Theoretical physicists attempt to understand the laws governing the universe by using “mathematical models and abstractions of physical objects and systems to rationalize, explain and predict natural phenomena” rather than conducting hands-on experiments. Could someone theoretically escape from a black hole? From Muon Ray on Hawking’s lecture, filmed at the University of Southern California College of Letters, Arts and Sciences:

“If you feel you are in a black hole, don’t give up,” says Professor Hawking. Black holes are the remains of stars that have collapsed under their own gravity, producing gravitational forces so strong that even light can’t escape. Anything that falls inside is thought to be ripped apart by the massive gravity, never to been seen or heard from again.

…physicists have been arguing for 40 years about what happens to the information about the physical state of those objects once they fall in. Quantum mechanics says that this information cannot be destroyed, but general relativity says it must be – that’s why this argument is known as the information paradox.

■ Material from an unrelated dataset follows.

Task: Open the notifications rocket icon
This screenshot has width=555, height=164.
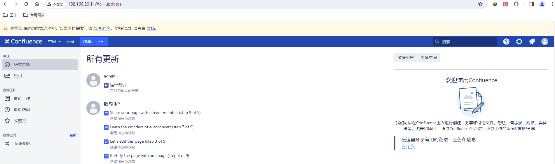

Now Hawking says this information never makes it inside the black hole in the first place. “I propose that the information is stored not in the interior of the black hole as one might expect, but on its boundary, the event horizon…”

Related reading: Stephen Hawking Hasn’t Solved the Black Hole Paradox Just Yet and Will the ‘Information Paradox’ Pioneered by Stephen Hawking Ever Be Resolved?

Next: Taking the very first picture of a black hole and Why every picture of a black hole is an illustration.

Thanks, @HP_Saucerer.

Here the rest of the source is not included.